— EXERCISE —
In the records that follow, the lines from the one containing "Where should I click to: Click the testmem.tz.ru" to the one containing "The width and height of the screenshot is (819, 1456).", inclusive, are to be given again exactly.
Start of Block
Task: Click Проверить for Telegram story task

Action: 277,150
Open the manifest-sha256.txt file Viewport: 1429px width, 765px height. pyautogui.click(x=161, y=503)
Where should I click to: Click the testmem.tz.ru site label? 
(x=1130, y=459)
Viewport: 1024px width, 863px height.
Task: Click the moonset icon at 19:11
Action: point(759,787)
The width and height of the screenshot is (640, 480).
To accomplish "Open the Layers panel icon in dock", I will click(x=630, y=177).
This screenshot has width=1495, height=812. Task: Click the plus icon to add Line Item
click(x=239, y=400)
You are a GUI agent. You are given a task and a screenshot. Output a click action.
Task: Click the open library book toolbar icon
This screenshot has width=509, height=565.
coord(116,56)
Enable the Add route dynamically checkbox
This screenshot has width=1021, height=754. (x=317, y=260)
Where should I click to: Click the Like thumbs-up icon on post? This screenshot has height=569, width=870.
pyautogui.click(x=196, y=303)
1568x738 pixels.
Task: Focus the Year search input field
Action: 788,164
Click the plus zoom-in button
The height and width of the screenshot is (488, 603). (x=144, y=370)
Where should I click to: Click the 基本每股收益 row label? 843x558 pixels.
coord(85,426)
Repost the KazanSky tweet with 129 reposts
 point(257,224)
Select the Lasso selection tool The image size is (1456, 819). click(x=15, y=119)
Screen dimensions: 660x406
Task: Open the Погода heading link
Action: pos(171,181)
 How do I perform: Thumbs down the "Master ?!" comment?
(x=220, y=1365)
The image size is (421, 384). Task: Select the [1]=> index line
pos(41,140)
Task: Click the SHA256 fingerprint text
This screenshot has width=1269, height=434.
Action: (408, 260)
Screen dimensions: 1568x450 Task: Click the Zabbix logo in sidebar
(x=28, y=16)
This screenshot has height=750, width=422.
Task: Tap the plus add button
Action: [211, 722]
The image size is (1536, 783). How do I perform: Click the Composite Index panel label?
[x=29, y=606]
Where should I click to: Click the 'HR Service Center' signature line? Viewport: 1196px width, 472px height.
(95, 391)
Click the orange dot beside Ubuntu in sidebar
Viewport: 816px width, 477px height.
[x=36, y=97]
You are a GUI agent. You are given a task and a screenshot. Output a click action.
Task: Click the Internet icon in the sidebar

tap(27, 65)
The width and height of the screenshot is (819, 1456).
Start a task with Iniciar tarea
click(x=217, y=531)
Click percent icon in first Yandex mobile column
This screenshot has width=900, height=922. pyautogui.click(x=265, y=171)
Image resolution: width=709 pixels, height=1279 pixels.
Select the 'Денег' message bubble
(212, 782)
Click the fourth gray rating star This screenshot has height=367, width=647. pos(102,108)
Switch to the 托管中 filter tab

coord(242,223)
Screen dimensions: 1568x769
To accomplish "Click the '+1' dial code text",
End of Block
— REPLY —
Where should I click to: Click the testmem.tz.ru site label? 
(x=1130, y=459)
Viewport: 1024px width, 863px height.
Task: Click the moonset icon at 19:11
Action: point(759,787)
The width and height of the screenshot is (640, 480).
To accomplish "Open the Layers panel icon in dock", I will click(x=630, y=177).
This screenshot has width=1495, height=812. Task: Click the plus icon to add Line Item
click(x=239, y=400)
You are a GUI agent. You are given a task and a screenshot. Output a click action.
Task: Click the open library book toolbar icon
This screenshot has width=509, height=565.
coord(116,56)
Enable the Add route dynamically checkbox
This screenshot has width=1021, height=754. (x=317, y=260)
Where should I click to: Click the Like thumbs-up icon on post? This screenshot has height=569, width=870.
pyautogui.click(x=196, y=303)
1568x738 pixels.
Task: Focus the Year search input field
Action: 788,164
Click the plus zoom-in button
The height and width of the screenshot is (488, 603). (x=144, y=370)
Where should I click to: Click the 基本每股收益 row label? 843x558 pixels.
coord(85,426)
Repost the KazanSky tweet with 129 reposts
 point(257,224)
Select the Lasso selection tool The image size is (1456, 819). click(x=15, y=119)
Screen dimensions: 660x406
Task: Open the Погода heading link
Action: pos(171,181)
 How do I perform: Thumbs down the "Master ?!" comment?
(x=220, y=1365)
The image size is (421, 384). Task: Select the [1]=> index line
pos(41,140)
Task: Click the SHA256 fingerprint text
This screenshot has width=1269, height=434.
Action: (408, 260)
Screen dimensions: 1568x450 Task: Click the Zabbix logo in sidebar
(x=28, y=16)
This screenshot has height=750, width=422.
Task: Tap the plus add button
Action: [211, 722]
The image size is (1536, 783). How do I perform: Click the Composite Index panel label?
[x=29, y=606]
Where should I click to: Click the 'HR Service Center' signature line? Viewport: 1196px width, 472px height.
(95, 391)
Click the orange dot beside Ubuntu in sidebar
Viewport: 816px width, 477px height.
[x=36, y=97]
You are a GUI agent. You are given a task and a screenshot. Output a click action.
Task: Click the Internet icon in the sidebar

tap(27, 65)
The width and height of the screenshot is (819, 1456).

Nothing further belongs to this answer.